_Work instructions_. Can you duplicate the data from the line with "一水91视频观看网站锌和七水91视频观看网站锌的区别 (360, 1848)" to the line with "一水91视频观看网站锌溶解度 (661, 1646)", both lines included, with every character unchanged?

_Source records_.
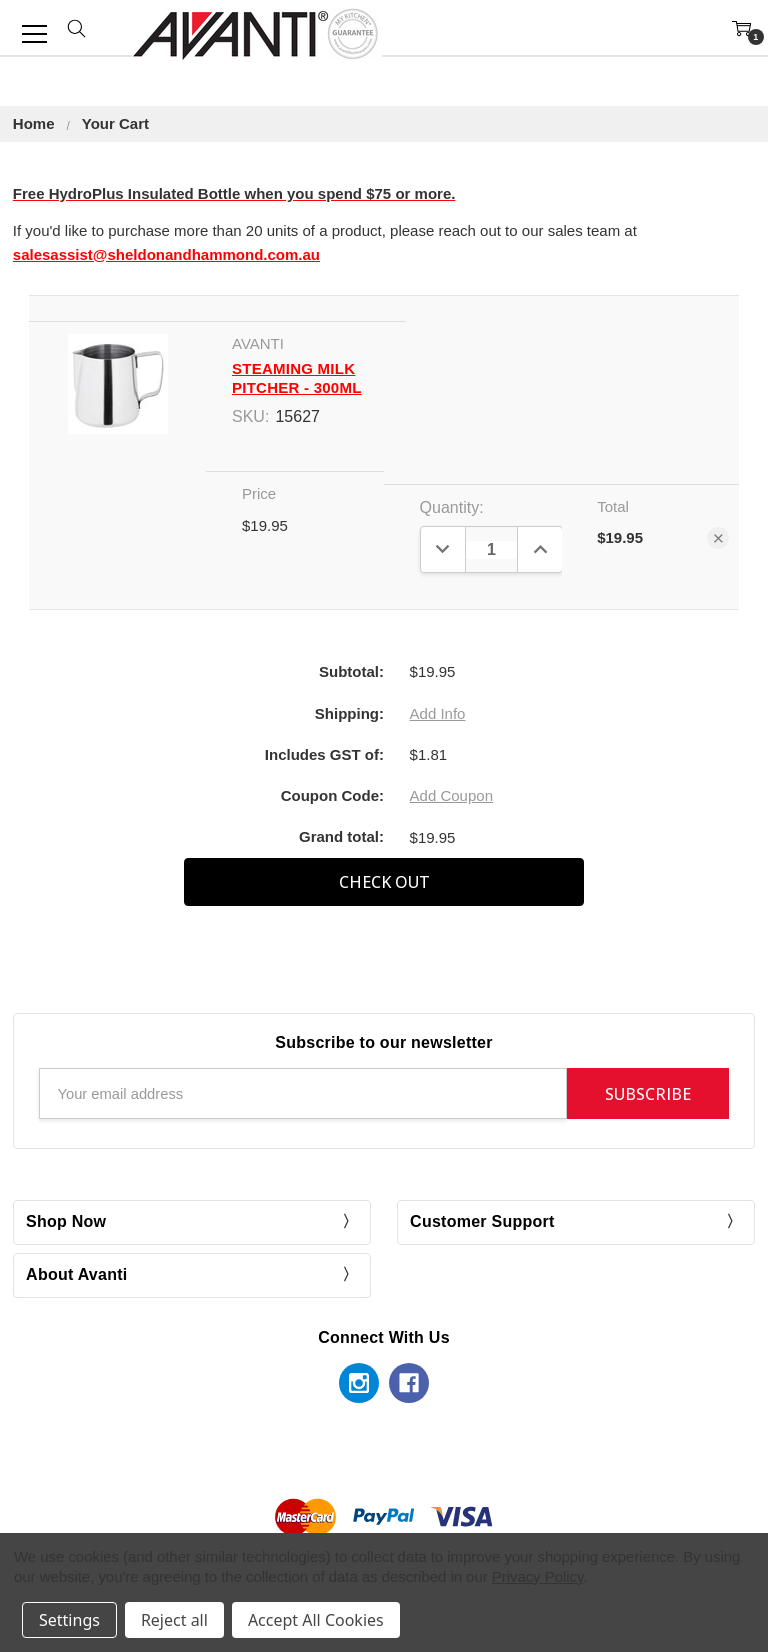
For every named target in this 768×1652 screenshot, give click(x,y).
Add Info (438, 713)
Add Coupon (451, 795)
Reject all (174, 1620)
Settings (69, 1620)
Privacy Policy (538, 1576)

* * *

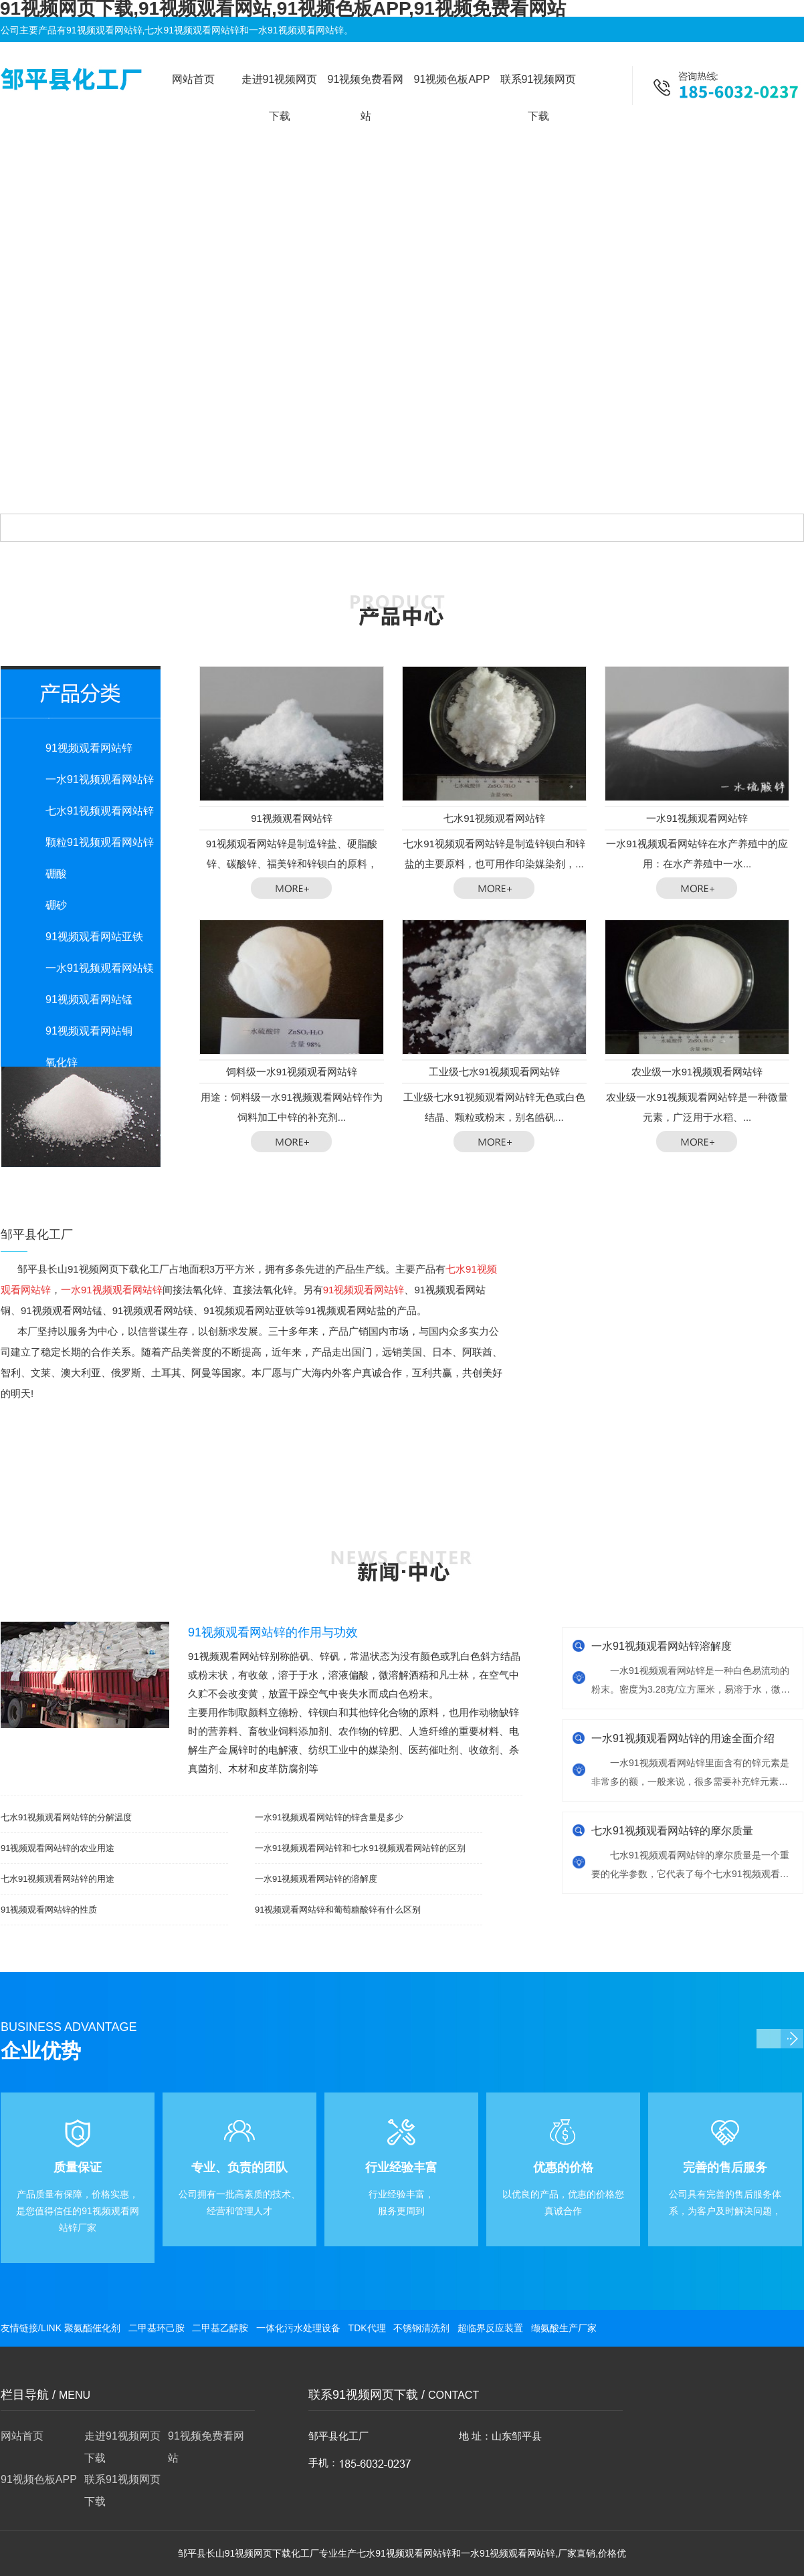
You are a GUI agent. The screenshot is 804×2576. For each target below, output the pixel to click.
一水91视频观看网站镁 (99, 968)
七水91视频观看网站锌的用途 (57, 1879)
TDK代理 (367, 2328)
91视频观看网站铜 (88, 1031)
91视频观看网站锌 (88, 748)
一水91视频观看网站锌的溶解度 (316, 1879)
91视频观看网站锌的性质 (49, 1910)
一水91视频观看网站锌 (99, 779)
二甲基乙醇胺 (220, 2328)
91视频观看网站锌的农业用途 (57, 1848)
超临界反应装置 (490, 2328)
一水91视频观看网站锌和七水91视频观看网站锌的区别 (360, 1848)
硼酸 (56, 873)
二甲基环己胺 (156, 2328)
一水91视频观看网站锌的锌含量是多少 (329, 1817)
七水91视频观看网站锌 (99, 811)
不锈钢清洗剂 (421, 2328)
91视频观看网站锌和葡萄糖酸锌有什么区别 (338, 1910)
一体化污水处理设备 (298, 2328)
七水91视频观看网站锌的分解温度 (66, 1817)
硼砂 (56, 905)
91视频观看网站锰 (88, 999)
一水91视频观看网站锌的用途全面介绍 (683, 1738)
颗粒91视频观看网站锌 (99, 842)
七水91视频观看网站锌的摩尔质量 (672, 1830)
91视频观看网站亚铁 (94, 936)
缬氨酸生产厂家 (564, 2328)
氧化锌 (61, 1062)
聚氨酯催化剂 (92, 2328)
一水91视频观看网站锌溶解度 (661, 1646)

_Exercise answer_.
一水91视频观看网站锌和七水91视频观看网站锌的区别 (360, 1848)
硼酸 (56, 873)
二甲基环己胺 (156, 2328)
一水91视频观看网站锌的锌含量是多少 (329, 1817)
七水91视频观看网站锌 (99, 811)
不锈钢清洗剂 (421, 2328)
91视频观看网站锌和葡萄糖酸锌有什么区别 (338, 1910)
一体化污水处理设备 (298, 2328)
七水91视频观看网站锌的分解温度 (66, 1817)
硼砂 (56, 905)
91视频观看网站锰 (88, 999)
一水91视频观看网站锌的用途全面介绍 (683, 1738)
颗粒91视频观看网站锌 (99, 842)
七水91视频观看网站锌的摩尔质量 (672, 1830)
91视频观看网站亚铁 (94, 936)
缬氨酸生产厂家 (564, 2328)
氧化锌 (61, 1062)
聚氨酯催化剂 (92, 2328)
一水91视频观看网站锌溶解度 (661, 1646)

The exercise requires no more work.